SELECTED TEXT:
################

Piezoelectric Actuator Amplifier image

In my work I often have the need to power piezoelectric transducers for many different applications so I thought I would put this post together to help people choose the best method for driving piezoelectric actuators for their specific application.

Operating a piezoelectric transducer as an actuator requires that the correct electrical input be used.  The two main components of the electrical input are the drive frequency and voltage amplitude. The input frequency determines how fast the piezo will vibrate or change state.  A piezo controlling a valve will typically have a state of “open” or “closed” indicating two discrete positions and change position as the valve needs to be opened or closed, a piezoelectric fan may operate at a constant peak voltage and constant frequency for its entire life, and a piezoelectric speaker may continuously change the operational frequency to emit the desired tones.  These applications highlight the different driving needs which will be covered in this post. 

Considerations When Choosing an Amplifier

As amplifiers are evaluated for use with a system, it is important to understand the key parameters, and how they will affect the operation of the piezo.  Knowing the following basic requirements will help facilitate the best amplifier selection.  You also need to understand the key specifications of your piezoelectric device, specifically you need to know the capacitance and drive frequency/voltage as these impact the current and power you need from the amplifier.  Our piezo products data sheet has all of the relevant information you would need for the piezo actuator.

################

Copy the stretch of the piezo amplifier text from "Operating a piezoelectric" through "in this post." word for word. The data that follows is from a different source than the text.

DATASET SECTION:
################

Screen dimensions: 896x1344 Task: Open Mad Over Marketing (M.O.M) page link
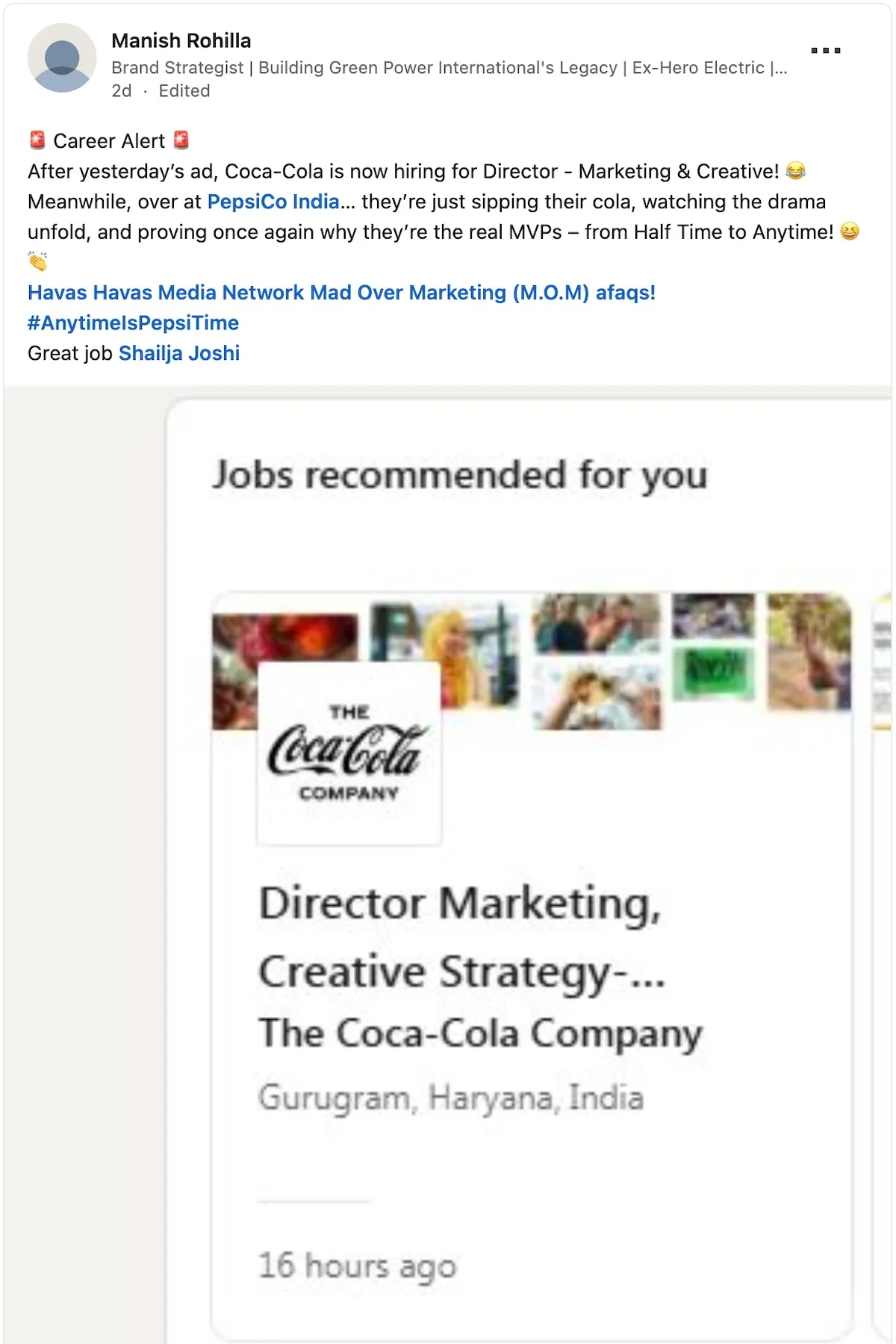[449, 293]
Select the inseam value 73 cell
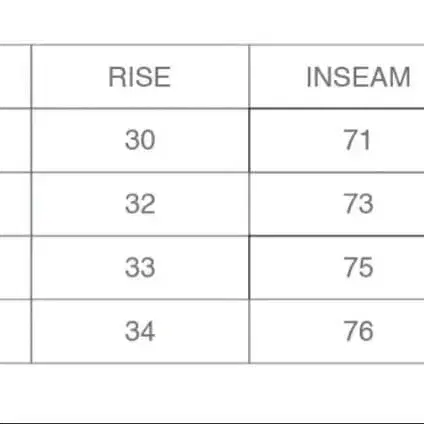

################

FULL OUTPUT:
Operating a piezoelectric transducer as an actuator requires that the correct electrical input be used.  The two main components of the electrical input are the drive frequency and voltage amplitude. The input frequency determines how fast the piezo will vibrate or change state.  A piezo controlling a valve will typically have a state of “open” or “closed” indicating two discrete positions and change position as the valve needs to be opened or closed, a piezoelectric fan may operate at a constant peak voltage and constant frequency for its entire life, and a piezoelectric speaker may continuously change the operational frequency to emit the desired tones.  These applications highlight the different driving needs which will be covered in this post.